早速二人で店に出た。まだ寿命が残っている花は、ストッカーと呼ばれる専用の冷蔵庫に保管してあった。
季節柄、花を買いたくなる人が多く、日和もよかったので、めぼしいものはあまり残っていない。
「どれにする? 俺でよければ花束にするけど」
取り出した花を眺める香貴の目は、らんらんと輝いている。彼はバラの花を選ぶと、満面の笑みで涼に差し出す。
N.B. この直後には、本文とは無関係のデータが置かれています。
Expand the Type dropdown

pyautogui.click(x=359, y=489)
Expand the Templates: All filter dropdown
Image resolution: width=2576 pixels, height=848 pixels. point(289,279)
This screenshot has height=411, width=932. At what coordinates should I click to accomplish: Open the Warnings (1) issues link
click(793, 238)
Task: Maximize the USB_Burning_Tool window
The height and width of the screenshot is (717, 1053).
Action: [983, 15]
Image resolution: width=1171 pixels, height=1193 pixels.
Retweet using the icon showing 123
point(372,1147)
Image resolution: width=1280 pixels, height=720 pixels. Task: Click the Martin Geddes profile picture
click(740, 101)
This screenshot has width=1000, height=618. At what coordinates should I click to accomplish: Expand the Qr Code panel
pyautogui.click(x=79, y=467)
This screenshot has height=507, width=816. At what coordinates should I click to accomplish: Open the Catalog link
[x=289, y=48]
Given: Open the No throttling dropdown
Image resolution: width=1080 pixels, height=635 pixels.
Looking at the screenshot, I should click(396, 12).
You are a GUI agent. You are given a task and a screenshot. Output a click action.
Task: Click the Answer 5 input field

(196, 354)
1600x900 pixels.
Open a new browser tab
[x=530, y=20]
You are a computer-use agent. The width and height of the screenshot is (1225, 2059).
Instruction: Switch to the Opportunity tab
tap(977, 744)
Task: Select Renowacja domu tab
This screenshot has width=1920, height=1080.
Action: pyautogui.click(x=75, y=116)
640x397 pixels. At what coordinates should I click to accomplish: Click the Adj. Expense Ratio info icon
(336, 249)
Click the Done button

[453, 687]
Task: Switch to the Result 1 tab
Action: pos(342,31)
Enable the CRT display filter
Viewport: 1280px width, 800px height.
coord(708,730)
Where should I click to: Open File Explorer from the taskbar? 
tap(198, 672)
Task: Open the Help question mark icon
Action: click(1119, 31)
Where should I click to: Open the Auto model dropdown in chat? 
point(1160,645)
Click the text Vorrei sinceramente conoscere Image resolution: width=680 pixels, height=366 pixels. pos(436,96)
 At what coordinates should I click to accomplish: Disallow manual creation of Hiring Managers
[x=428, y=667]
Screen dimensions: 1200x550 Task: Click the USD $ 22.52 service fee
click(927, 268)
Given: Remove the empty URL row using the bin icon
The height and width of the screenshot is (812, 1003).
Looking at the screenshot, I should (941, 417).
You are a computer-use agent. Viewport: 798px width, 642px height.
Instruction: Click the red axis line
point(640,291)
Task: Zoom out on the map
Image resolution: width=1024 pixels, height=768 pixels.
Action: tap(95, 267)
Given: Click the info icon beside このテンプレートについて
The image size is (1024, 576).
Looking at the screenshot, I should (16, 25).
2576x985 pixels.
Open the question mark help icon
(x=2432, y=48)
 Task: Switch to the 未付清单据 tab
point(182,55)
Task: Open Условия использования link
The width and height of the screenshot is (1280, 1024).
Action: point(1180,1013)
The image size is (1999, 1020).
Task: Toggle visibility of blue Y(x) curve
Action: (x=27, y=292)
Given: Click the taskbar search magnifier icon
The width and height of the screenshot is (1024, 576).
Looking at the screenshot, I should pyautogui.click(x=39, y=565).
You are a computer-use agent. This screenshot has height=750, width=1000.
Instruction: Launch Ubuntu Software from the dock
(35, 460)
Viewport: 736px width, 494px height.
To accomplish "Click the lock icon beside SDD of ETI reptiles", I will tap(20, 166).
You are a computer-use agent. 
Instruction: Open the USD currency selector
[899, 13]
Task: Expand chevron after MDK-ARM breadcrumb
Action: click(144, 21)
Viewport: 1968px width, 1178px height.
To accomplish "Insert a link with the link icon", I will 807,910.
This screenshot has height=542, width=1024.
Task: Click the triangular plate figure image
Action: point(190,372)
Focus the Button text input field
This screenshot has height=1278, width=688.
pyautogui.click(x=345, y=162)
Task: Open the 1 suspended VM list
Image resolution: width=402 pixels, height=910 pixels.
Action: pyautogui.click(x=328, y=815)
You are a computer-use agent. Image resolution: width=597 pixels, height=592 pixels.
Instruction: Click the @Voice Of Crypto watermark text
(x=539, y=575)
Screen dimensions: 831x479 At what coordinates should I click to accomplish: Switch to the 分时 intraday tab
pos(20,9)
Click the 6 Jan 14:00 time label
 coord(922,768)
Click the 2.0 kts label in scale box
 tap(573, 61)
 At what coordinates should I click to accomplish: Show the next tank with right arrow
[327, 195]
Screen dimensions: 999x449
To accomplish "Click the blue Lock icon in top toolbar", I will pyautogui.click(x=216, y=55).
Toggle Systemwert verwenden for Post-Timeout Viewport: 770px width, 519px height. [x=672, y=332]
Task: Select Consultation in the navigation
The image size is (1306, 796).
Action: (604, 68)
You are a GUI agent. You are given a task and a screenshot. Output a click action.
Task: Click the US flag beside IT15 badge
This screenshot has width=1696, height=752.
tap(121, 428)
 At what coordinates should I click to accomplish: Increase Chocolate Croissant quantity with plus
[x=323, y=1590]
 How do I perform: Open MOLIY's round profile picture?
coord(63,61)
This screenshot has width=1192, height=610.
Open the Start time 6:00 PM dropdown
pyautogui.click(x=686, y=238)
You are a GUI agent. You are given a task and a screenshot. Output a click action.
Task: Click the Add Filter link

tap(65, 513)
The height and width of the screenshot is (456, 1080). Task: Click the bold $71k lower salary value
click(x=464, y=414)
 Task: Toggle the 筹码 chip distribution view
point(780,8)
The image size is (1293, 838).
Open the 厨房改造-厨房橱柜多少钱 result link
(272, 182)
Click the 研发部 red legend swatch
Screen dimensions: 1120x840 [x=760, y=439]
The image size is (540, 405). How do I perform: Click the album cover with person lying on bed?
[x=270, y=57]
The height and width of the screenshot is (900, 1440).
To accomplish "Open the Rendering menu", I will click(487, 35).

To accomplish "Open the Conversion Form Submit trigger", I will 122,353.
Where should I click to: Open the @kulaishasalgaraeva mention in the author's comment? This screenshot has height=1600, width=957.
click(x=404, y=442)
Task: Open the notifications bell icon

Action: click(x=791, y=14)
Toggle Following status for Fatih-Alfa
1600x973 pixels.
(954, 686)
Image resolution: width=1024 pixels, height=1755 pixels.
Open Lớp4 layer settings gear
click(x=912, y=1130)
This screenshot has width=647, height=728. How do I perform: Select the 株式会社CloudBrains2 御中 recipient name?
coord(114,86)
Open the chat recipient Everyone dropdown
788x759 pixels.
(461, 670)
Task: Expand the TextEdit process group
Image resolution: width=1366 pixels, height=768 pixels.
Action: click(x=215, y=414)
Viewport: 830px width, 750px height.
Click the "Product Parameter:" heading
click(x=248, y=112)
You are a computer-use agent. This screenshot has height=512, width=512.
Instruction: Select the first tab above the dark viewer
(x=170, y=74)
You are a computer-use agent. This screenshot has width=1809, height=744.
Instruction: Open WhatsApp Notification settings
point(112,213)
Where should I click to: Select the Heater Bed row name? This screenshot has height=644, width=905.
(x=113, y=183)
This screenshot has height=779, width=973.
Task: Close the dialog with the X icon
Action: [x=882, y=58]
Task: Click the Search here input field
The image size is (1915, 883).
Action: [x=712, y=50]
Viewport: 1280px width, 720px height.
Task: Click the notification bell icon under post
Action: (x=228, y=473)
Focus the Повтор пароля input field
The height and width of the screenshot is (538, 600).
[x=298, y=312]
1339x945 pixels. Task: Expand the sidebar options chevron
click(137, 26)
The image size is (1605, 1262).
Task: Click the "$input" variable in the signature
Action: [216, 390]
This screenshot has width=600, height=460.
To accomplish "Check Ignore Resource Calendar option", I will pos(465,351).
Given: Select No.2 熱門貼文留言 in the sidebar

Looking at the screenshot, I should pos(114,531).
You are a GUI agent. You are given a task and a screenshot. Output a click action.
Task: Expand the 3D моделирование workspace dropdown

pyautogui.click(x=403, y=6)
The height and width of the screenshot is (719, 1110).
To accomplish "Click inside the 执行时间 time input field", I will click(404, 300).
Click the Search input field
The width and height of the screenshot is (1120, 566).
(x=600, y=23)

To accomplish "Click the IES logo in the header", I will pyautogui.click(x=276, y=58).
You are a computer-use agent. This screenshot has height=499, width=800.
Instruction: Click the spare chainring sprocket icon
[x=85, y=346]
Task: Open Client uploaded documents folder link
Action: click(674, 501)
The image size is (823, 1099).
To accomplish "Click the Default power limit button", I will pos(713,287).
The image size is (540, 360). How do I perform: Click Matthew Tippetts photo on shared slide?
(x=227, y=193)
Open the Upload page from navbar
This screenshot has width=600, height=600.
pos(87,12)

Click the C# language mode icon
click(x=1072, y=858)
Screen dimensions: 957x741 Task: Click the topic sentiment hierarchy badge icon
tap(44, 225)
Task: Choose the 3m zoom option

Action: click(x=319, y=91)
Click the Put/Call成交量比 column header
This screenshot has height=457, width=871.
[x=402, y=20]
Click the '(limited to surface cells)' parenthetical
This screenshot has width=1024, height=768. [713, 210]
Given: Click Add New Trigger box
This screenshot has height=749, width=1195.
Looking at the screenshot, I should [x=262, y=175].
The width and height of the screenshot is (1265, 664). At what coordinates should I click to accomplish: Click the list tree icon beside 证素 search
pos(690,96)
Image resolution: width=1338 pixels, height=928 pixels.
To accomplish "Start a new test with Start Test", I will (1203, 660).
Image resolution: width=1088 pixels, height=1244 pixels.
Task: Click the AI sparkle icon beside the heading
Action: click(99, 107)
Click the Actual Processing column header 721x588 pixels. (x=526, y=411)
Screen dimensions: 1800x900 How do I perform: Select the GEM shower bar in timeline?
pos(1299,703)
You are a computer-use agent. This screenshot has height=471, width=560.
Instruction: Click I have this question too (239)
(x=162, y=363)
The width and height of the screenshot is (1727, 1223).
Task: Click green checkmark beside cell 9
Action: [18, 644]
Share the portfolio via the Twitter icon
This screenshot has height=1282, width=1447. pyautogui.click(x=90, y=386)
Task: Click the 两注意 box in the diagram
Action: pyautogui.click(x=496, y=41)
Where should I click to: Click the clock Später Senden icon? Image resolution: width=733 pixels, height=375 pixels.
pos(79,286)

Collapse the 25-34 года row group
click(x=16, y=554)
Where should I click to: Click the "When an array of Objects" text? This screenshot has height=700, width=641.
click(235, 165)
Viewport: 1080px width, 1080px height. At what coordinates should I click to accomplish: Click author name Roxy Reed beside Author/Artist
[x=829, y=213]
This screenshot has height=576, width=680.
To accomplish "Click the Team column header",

春はやはり、淡い色の方が好まれるようで、売れ残ったのはビロードのような手触りの、濃い紅色の花ばかりだった。毒気のない笑顔の香貴とは対照的で、有り体に言ってしまえば、似合わない。
涼は彼の手から花を受け取り、こちらも少し残っていたかすみ草と組み合わせる。ちゃちゃっと手早くまとめ、紙で巻く。映画やドラマのクランクアップでもらう花束には劣るが、香貴は嬉しそうである。
「これは延命剤。十倍に薄めて、花瓶の水に入れる。そしたら、水は頻繁に替えなくていい」
液体肥料と殺菌成分が含まれている小袋を、セロテープで止めた。雑菌の繁殖が抑えられるので、頻繁な水の交換は逆効果だ。
「家に帰ったら、まずはバケツに水を用意して、その中で茎を切る。こう斜めに……うん、こんくらい。その後、できれば毎日、一センチくらい切っていくと、だいたい一週間は保つ」
涼は指で下から三センチくらいを示した。水の吸い上げをよくするために、必ず行う水揚げという作業である。もちろん、市場から買い上げた時点で行っているのだが、花を長く楽しみたいのなら、購入後すぐに行うべきだ。
「香貴?」
うんともすんとも言わないのを不思議に思って、花から目を上げて彼を見る。真剣な目で茎を見つめていた香貴は、涼の視線にはっとした。
「あ、うん。わかった」
本当に?
イマイチ信用できないが、愛しげにバラを見つめる香貴に、涼は何も言えなかった。